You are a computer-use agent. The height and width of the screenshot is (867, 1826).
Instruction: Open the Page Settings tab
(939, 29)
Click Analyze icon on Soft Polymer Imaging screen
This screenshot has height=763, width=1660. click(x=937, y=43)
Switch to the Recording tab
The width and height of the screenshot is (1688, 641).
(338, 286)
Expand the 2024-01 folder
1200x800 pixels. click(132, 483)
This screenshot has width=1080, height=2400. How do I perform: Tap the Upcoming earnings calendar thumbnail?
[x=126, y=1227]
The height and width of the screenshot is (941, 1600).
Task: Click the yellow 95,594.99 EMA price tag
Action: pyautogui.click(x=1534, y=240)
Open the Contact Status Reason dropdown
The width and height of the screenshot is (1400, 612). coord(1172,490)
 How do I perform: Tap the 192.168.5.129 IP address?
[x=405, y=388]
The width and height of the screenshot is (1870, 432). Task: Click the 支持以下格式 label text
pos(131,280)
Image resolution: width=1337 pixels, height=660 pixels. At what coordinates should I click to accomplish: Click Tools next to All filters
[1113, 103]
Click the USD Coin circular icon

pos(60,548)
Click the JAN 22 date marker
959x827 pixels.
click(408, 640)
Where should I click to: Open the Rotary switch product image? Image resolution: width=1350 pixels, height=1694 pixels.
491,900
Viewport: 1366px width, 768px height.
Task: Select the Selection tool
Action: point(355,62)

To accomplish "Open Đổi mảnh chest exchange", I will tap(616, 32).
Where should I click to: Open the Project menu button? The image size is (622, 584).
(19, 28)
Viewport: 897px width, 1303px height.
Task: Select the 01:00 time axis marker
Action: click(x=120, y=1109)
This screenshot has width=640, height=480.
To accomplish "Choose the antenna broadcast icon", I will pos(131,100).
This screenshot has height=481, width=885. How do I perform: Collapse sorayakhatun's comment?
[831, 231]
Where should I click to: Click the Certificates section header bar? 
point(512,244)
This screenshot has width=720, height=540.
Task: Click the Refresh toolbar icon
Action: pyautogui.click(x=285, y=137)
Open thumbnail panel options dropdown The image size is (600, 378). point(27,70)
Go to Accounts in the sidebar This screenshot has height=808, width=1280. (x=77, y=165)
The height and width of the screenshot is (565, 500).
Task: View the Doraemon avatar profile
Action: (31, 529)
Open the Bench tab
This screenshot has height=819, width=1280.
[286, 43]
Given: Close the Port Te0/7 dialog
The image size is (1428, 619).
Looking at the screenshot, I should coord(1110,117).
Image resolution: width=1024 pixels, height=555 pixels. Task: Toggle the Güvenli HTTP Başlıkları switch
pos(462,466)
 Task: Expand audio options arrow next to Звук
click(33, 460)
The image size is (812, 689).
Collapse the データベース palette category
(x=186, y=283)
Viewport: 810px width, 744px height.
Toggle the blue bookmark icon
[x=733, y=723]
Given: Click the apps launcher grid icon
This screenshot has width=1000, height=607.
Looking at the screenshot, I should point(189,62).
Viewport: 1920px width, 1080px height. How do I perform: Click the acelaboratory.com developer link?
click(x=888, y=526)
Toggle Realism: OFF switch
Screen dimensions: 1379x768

• _PROBLEM REQUIREMENTS_
Rewrite the lines from the one containing "Click the USD Coin circular icon" through the one containing "click(408, 640)", requests included. Multiply every coordinate in the answers by 2.3 and round each to a whole number, with halves rounding up.

• _EXERCISE SOLUTION_
Click the USD Coin circular icon

pos(138,1260)
Click the JAN 22 date marker
959x827 pixels.
click(938, 1472)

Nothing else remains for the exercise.